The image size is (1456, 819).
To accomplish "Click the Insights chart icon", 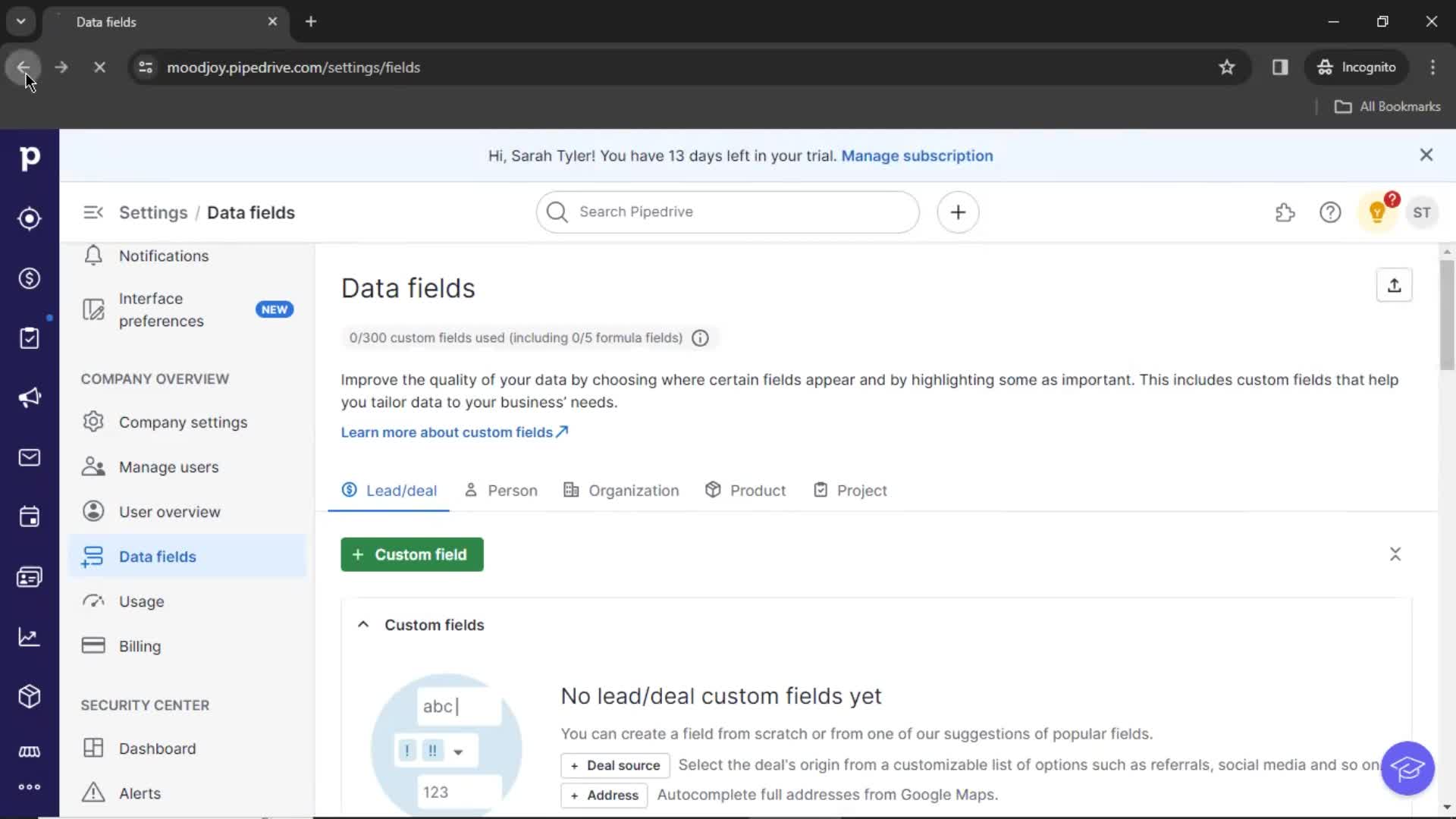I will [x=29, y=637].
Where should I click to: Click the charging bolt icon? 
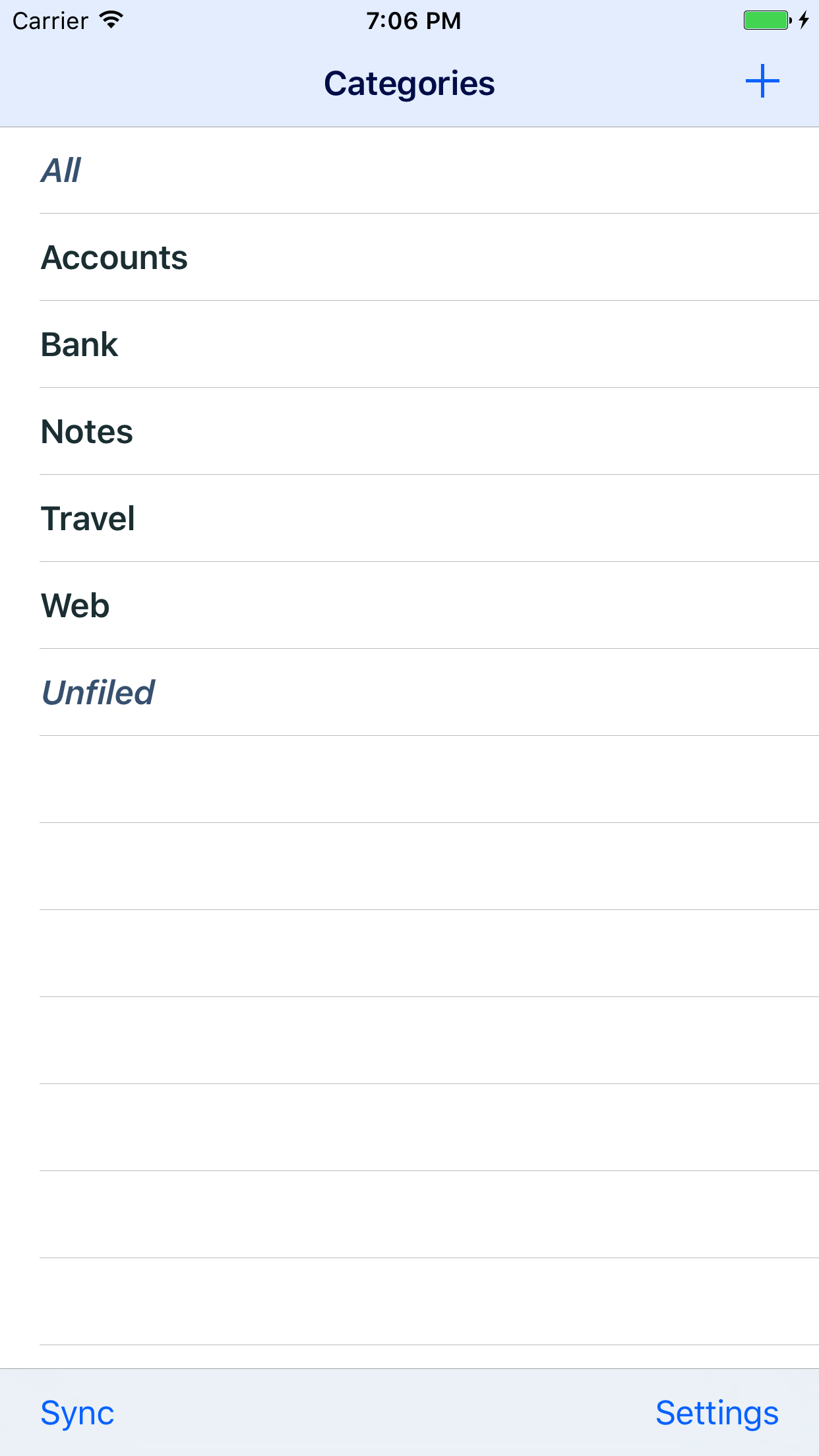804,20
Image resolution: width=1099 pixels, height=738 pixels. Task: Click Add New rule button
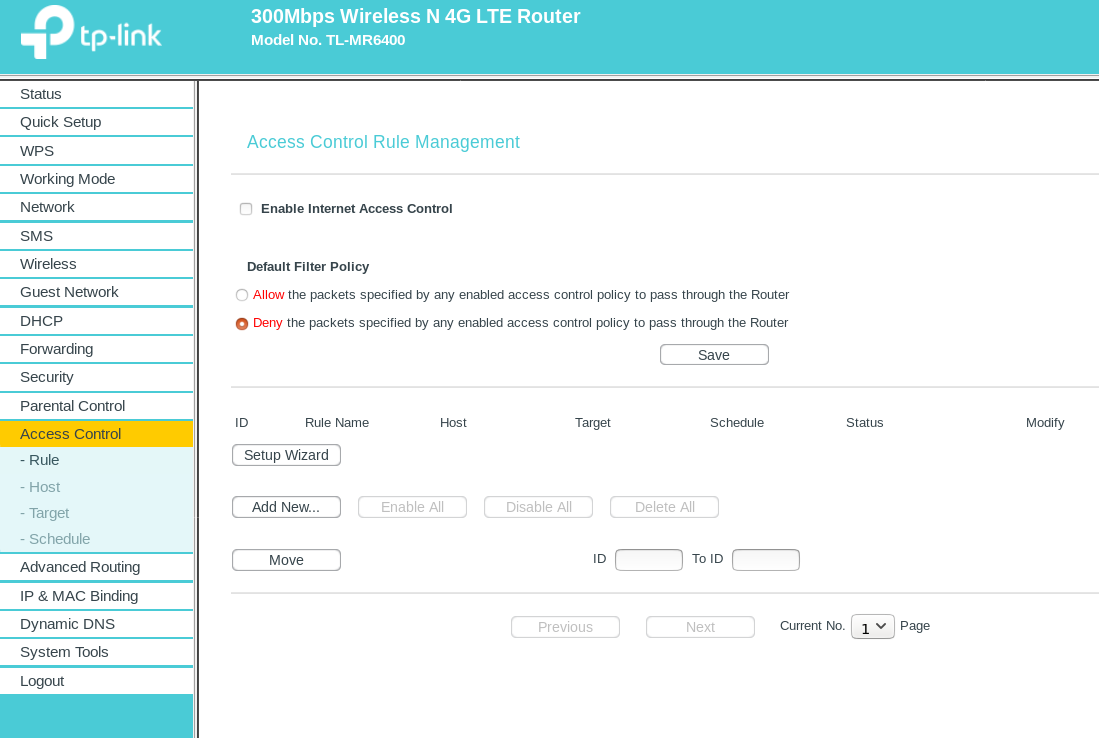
※ ※ ※
EXERCISE OBJECTIVE ::
Leave out the pictures, and extract exactly the lines from the one with "Where should I" through the end of the records, both ends included.

TASK SOLUTION ::
Where should I click to: Click the charging bolt icon? 
804,20
Image resolution: width=1099 pixels, height=738 pixels. Task: Click Add New rule button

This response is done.